(Pixel coordinate grounding data)
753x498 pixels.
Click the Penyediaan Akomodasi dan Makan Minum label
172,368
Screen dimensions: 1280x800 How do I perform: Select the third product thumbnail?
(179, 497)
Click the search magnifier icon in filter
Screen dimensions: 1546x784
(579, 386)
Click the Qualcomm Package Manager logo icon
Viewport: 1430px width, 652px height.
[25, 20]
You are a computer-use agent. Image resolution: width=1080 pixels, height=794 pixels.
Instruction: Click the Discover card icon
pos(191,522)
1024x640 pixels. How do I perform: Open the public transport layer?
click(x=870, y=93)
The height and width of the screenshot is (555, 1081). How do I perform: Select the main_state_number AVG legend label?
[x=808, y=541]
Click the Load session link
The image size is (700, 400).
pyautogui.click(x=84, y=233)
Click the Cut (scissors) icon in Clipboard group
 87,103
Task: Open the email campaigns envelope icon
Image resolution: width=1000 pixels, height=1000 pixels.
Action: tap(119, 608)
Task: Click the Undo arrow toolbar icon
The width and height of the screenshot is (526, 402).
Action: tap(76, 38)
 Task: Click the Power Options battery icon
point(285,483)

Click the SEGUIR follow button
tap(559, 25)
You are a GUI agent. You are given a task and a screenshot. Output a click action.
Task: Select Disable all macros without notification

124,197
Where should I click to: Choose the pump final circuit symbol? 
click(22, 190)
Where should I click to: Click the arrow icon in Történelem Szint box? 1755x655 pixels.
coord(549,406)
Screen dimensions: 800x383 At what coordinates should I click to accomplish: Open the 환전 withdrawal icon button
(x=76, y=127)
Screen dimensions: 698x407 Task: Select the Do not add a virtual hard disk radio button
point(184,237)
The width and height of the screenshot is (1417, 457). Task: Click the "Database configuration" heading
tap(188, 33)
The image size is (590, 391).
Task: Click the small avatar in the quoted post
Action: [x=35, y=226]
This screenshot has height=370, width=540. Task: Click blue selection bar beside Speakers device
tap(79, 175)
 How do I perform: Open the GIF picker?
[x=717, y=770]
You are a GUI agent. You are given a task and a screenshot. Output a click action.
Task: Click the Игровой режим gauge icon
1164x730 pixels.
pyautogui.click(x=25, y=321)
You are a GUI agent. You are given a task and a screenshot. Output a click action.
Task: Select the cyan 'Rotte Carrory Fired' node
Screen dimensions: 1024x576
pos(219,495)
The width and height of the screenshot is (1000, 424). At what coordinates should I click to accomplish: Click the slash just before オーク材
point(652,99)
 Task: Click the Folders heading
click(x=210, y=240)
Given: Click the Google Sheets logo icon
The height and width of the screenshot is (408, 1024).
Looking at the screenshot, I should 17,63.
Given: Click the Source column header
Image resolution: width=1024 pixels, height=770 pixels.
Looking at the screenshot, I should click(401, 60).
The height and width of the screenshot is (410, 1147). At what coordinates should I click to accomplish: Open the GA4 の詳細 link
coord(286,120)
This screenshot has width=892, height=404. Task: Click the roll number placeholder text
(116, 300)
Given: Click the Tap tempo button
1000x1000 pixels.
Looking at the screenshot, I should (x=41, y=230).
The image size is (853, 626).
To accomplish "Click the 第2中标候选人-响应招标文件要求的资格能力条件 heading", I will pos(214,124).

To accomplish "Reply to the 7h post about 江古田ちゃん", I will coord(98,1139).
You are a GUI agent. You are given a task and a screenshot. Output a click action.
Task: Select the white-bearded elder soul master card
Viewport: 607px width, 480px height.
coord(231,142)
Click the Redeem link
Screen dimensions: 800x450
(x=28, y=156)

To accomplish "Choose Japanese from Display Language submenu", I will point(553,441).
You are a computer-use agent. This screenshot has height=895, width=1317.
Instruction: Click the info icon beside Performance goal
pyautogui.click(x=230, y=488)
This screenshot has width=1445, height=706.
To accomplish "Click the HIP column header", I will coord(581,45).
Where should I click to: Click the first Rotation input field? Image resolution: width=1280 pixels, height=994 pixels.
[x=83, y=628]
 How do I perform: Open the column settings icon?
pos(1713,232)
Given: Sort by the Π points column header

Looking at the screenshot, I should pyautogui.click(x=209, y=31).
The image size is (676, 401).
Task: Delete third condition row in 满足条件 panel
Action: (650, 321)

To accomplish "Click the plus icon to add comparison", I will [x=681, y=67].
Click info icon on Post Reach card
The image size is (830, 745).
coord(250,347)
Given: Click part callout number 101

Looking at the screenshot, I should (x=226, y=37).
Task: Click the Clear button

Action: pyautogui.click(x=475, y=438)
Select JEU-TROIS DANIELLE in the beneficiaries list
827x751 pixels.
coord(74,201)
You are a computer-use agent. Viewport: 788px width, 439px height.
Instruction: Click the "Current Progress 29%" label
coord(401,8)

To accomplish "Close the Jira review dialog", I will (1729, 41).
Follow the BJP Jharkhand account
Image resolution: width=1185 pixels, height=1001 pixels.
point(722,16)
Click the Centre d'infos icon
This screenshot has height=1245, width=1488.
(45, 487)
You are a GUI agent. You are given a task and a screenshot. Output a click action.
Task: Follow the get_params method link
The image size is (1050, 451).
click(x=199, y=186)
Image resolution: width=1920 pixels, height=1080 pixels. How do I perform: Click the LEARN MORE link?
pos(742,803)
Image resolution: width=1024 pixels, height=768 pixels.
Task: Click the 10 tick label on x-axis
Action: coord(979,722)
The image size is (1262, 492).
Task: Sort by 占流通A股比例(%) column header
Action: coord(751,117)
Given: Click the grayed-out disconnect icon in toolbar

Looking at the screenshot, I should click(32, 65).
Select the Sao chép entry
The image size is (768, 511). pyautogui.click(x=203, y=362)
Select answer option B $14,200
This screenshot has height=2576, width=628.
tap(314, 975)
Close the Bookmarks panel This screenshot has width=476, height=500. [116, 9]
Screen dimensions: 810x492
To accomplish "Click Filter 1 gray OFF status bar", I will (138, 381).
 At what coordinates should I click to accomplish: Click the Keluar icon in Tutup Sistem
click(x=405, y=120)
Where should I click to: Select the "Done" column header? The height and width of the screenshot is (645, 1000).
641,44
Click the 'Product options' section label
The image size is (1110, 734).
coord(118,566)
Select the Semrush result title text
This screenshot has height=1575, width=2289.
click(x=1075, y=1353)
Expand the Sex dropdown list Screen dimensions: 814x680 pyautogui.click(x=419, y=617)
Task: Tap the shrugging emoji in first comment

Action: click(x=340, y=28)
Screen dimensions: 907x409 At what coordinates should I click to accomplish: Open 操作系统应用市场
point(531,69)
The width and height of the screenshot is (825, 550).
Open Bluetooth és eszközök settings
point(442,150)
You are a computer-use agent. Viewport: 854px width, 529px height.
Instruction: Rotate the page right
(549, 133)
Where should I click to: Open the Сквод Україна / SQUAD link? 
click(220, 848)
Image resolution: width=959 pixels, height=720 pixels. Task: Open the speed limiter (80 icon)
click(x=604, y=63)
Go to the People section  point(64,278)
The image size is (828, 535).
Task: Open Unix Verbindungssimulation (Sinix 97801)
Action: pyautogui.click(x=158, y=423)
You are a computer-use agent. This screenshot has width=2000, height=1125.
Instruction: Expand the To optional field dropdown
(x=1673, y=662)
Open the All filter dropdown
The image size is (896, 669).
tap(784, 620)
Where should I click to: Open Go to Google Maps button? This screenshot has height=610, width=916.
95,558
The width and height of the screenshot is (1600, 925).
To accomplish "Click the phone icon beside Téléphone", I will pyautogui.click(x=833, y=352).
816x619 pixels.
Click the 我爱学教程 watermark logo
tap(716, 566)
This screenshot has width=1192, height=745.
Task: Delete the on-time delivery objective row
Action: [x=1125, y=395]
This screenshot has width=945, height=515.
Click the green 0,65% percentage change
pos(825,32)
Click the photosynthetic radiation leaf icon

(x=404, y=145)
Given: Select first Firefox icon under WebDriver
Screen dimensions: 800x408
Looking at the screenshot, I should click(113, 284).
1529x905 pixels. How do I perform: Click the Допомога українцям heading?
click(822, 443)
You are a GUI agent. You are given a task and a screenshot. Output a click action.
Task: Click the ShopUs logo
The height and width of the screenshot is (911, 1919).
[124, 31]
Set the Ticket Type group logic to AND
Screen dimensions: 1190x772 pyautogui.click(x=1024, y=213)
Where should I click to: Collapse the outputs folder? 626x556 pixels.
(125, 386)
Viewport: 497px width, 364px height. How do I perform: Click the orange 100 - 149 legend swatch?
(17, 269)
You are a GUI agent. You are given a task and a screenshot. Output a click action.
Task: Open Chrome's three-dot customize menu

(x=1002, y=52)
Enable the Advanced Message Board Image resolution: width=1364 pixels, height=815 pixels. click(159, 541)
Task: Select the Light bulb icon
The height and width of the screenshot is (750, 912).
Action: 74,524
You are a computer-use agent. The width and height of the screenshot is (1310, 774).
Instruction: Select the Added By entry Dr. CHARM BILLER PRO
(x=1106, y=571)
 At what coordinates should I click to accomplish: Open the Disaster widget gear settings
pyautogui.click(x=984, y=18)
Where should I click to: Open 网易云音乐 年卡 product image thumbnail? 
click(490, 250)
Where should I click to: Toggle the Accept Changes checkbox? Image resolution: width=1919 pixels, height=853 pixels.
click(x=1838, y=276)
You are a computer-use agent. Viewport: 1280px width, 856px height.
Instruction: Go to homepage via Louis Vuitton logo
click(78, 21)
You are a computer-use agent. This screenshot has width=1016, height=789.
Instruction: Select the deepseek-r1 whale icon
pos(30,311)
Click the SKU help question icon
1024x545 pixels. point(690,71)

▶ [Work required]
Return exactly the lines above from the line that has "Image resolution: width=1024 pixels, height=770" through the line that has "has height=895, width=1317.", inclusive, and nothing else.

▶ [Solution below]
Image resolution: width=1024 pixels, height=770 pixels.
Looking at the screenshot, I should click(401, 60).
The height and width of the screenshot is (410, 1147). At what coordinates should I click to accomplish: Open the GA4 の詳細 link
coord(286,120)
This screenshot has width=892, height=404. Task: Click the roll number placeholder text
(116, 300)
Given: Click the Tap tempo button
1000x1000 pixels.
Looking at the screenshot, I should (x=41, y=230).
The image size is (853, 626).
To accomplish "Click the 第2中标候选人-响应招标文件要求的资格能力条件 heading", I will pos(214,124).

To accomplish "Reply to the 7h post about 江古田ちゃん", I will coord(98,1139).
You are a GUI agent. You are given a task and a screenshot. Output a click action.
Task: Select the white-bearded elder soul master card
Viewport: 607px width, 480px height.
coord(231,142)
Click the Redeem link
Screen dimensions: 800x450
(x=28, y=156)

To accomplish "Choose Japanese from Display Language submenu", I will point(553,441).
You are a computer-use agent. This screenshot has height=895, width=1317.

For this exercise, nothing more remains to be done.